When scores of journalists came down to Karachi from Islamabad last month they did not come empty handed. What better gifts they could have brought for their Karachi friends, then reports, rumours and juicy gossips — all the behind the scene happenings in the capital.
Most of them believe that the coming few months are crucial for Pakistan’s politics and may decide what direction it may take in the election year. They were also of the view that there are two prominent lobbies in the power circles: One wants the establishment to patch up with Ms. Bhutto and assure her that she would not be arrested on her return before the elections. The implied side of this deal is that she will have to go through the legal procedure to settle the cases against her and the government would not push them either.
No it’s not impossible, as some would like us to believe, everything is possible in politics in Pakistan. Remember when Ms. Bhutto struck a deal with President Ghulam Ishaq Khan in the nineties. The same apparently principled Ghulam Ishaq Khan administered oath to Asif Zardari, who was the major target of serious allegations when he sacked Mr. Bhutto’s government. Then came the interim government of Moin Qureshi, which was supposed to be independent. But it demolished Nawaz Sharif’s governments economic fort brick by brick before the elections. Of course the man was seasoned and did this subtly.

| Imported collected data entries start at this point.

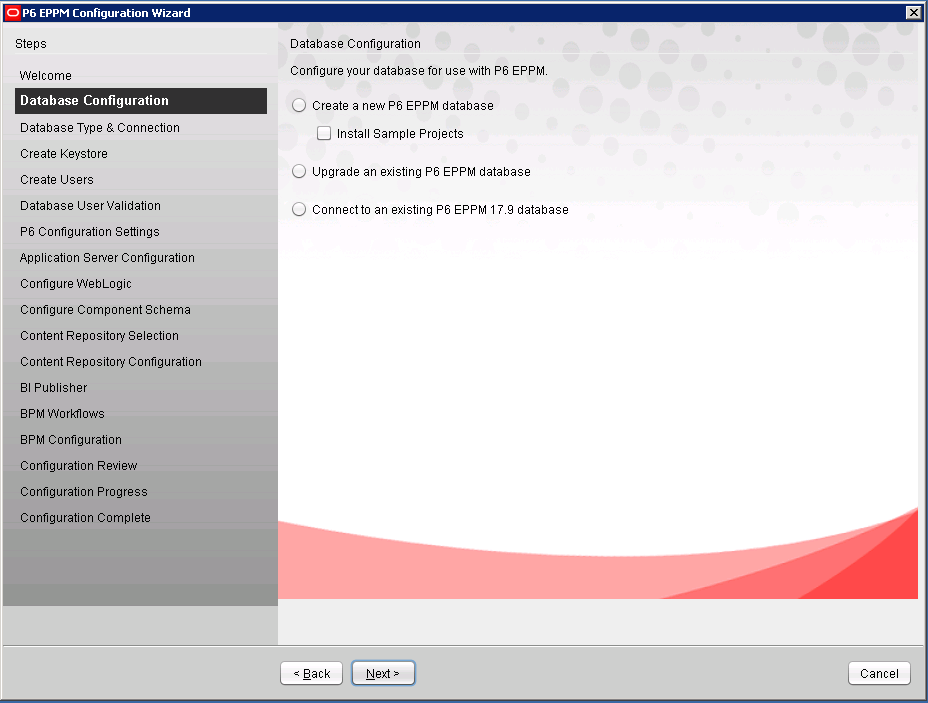Click Configure WebLogic in steps list
Viewport: 928px width, 703px height.
click(76, 284)
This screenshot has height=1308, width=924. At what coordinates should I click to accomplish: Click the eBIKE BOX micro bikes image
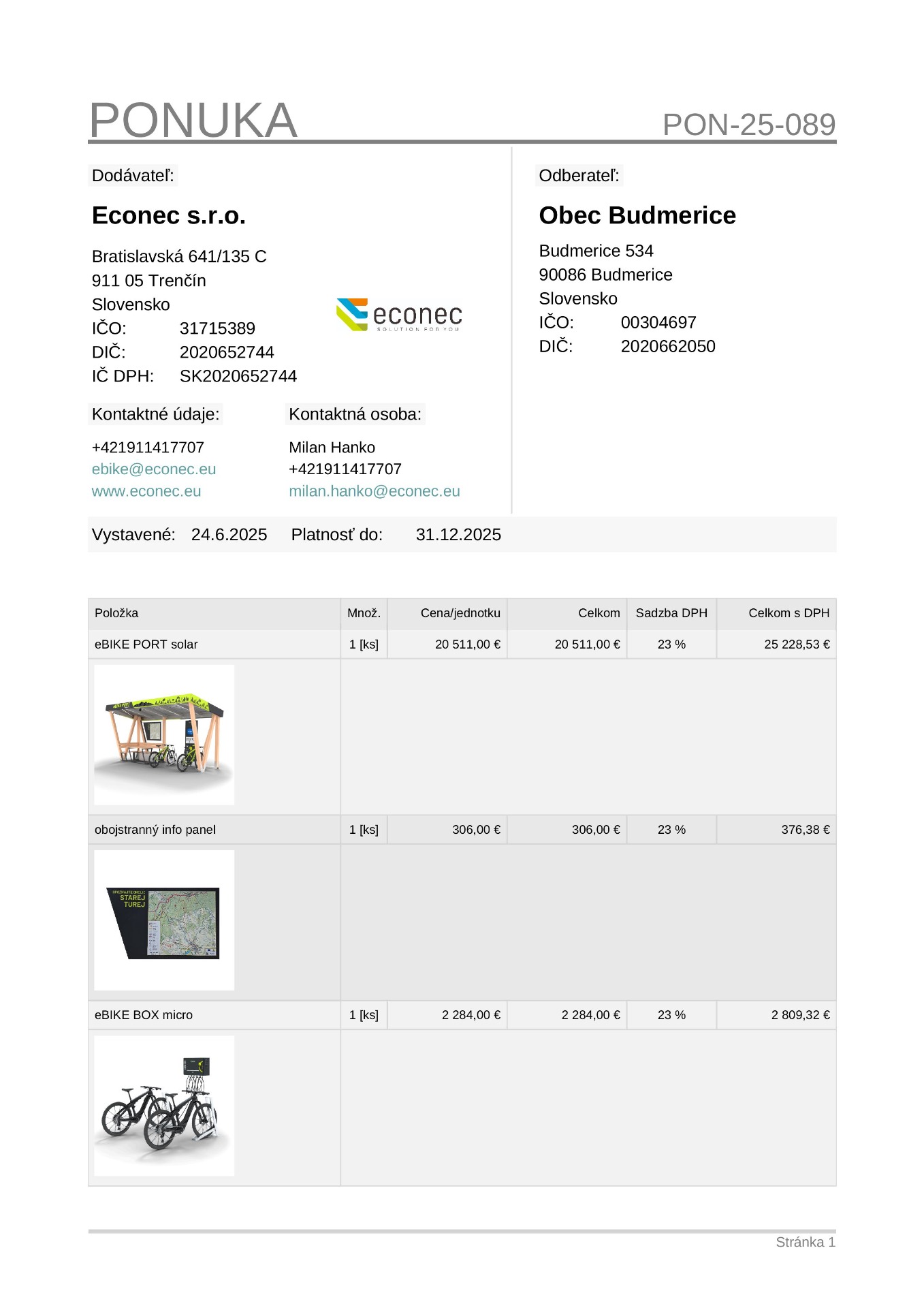tap(164, 1105)
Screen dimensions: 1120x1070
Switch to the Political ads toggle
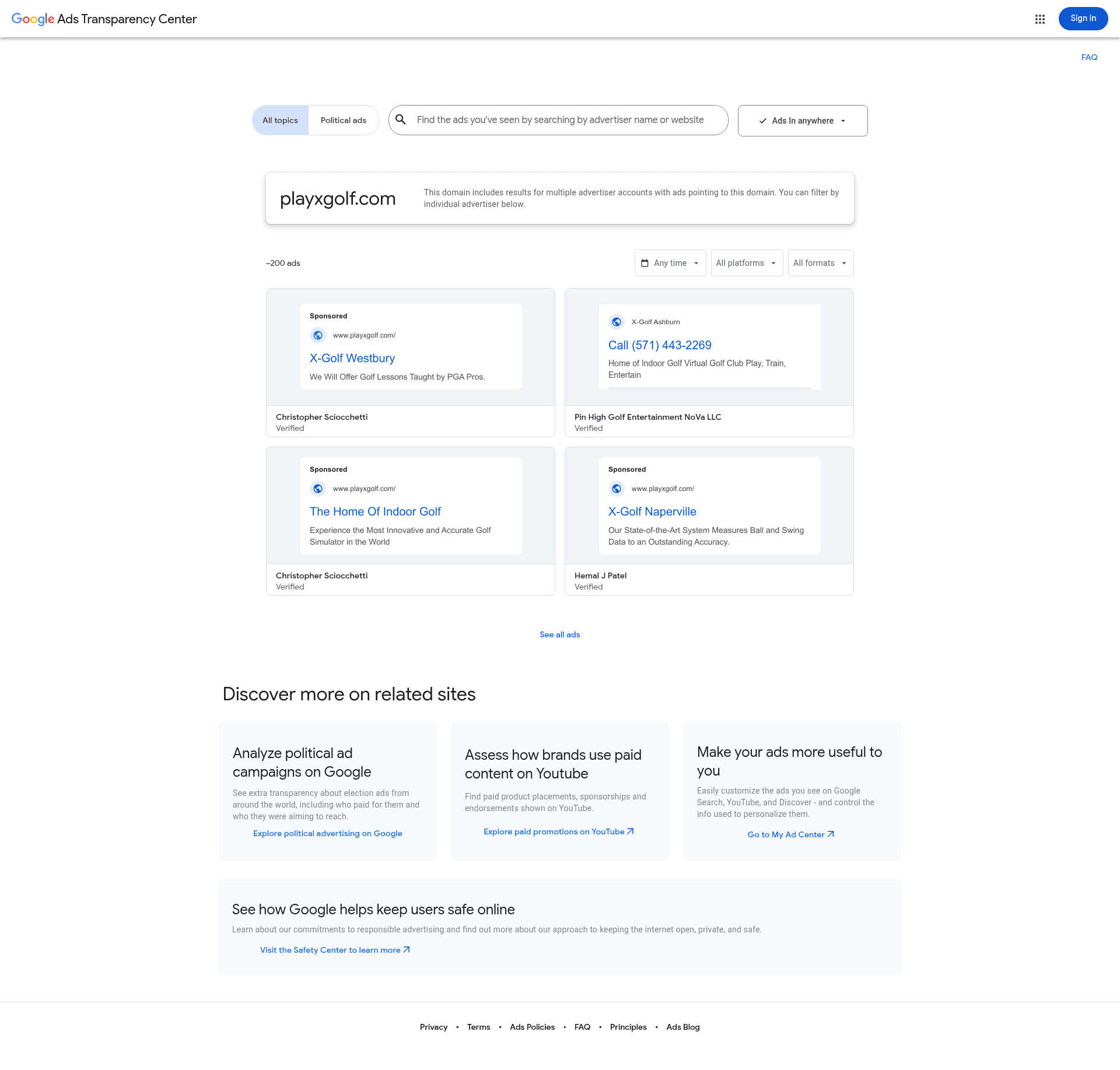344,120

The other view, which seems to have managed to sway the decision, Islamabad insiders say is that the government should hold the elections first and then enter into an adjustment with PPP. Their rationale is that any patch up before the election would give Ms. Bhutto more seats and then it would be hard to bargain with her. Some PPP insiders have the reverse argument that the deal should be finalised before the elections and that fair elections are not possible under the present political dispensation.

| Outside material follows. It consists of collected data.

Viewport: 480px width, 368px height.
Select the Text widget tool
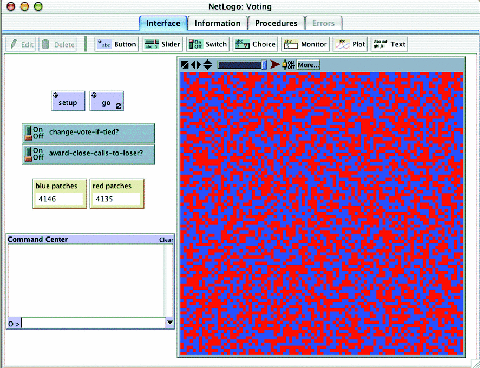pos(389,44)
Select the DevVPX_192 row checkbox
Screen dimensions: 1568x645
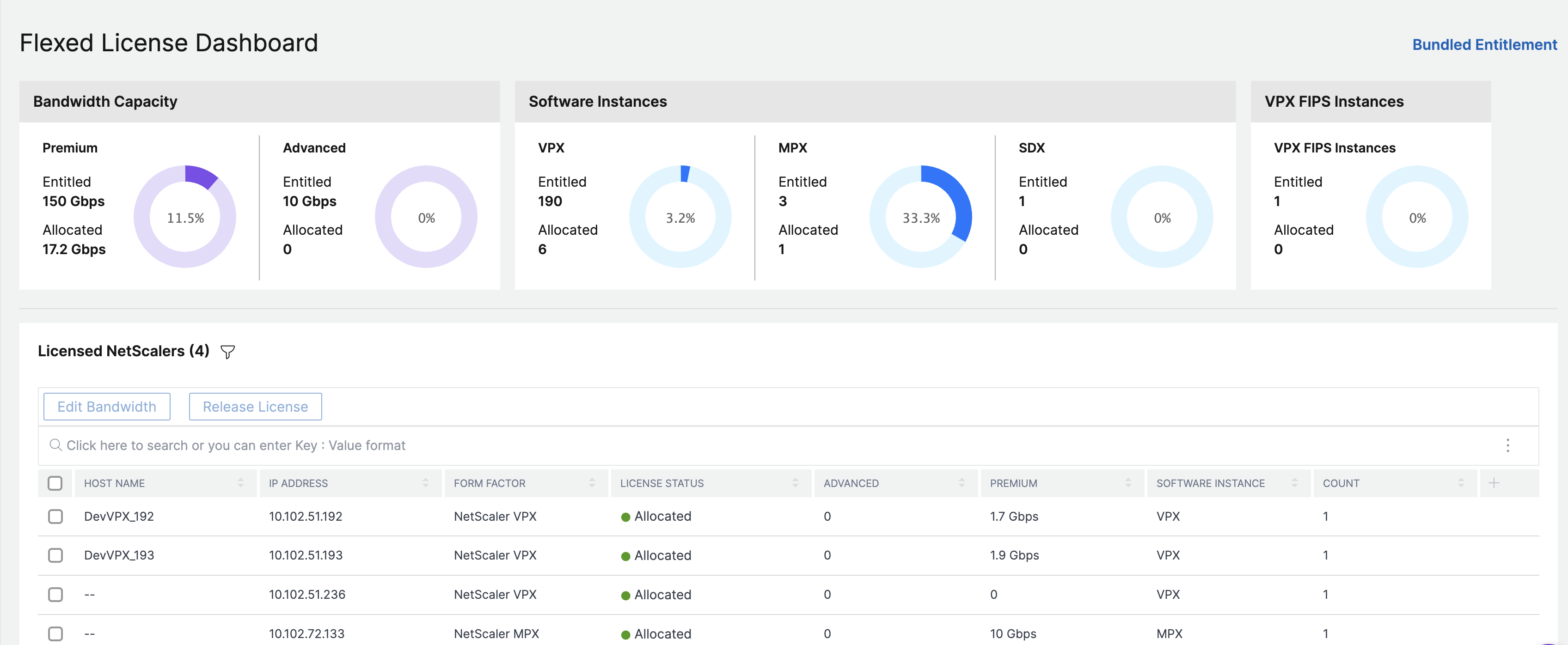55,517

There are also reports that the Bush administration is trying to use the rising political temperature in Pakistan to pressurize the government. Haven’t we seen this game before? Whenever the US government wanted to pressurize General Zia, although he was their darling and partner in crime in Afghanistan insurgency, they used to wink at MRD that their democratic movement would be supported. The US together with Afghanistan is trying to pass on the blame of their failure to control the Taliban on Pakistan. On the other hand Musharraf’s government is challenged to check the growing Talibanisation in the province bordering Afghanistan. Pakistani security forces are already bogged down with resistance in that area and many have lost lives fighting the terrorists.
Increased US pressure and signals that in this region India is the super power is not leaving any option for the government but to start showing some signs of independence. People close to the establishment say that most of the top brass agrees that President Bush was an unpleasant guest when he descended on us a few months back. Recent moves by Pakistan to balance its relations and take interest in Shanghai Cooperation is the step in the right direction. I think this alliance is going to be important in the future and may change the paradigm where US is acting arrogantly because it considers itself as the only super power of the world.
Friends from Islamabad say the ARD is banking on American support and some change at the top in the establishment due to retirement. This reminds me that when Ms. Bhutto had returned after a long exile in the eighties, she said this fall the Zia government should fall. It was later deciphered by the analysts that both Ms. Bhutto and Prime Minister Junejo wanted the man of their choice at the number two position, which was not Zia’s choice. So this fall also the heat in political circles can be attributed to similar optimism.
What is ironic that our politicians speak against the army rule and US dictation in public but behind the scene they hobnob with them to come to power. It speaks volumes about their belief in people’s power. Or, should we say our politicians are pragmatic. Am I being idealist? On idealism let me leave you with a dream, which Tagore had and many idealist in the sub-continent share, no matter which side of the divide they live:
Where the mind is without fear and the head is held high;
Where knowledge is free;
Where the world has not been broken into fragments by narrow domestic walls; …
Where the clear stream of reason has not lost its way into the dreary desert sand of death habit;
Into the heaven of freedom, my Father, let my country awake.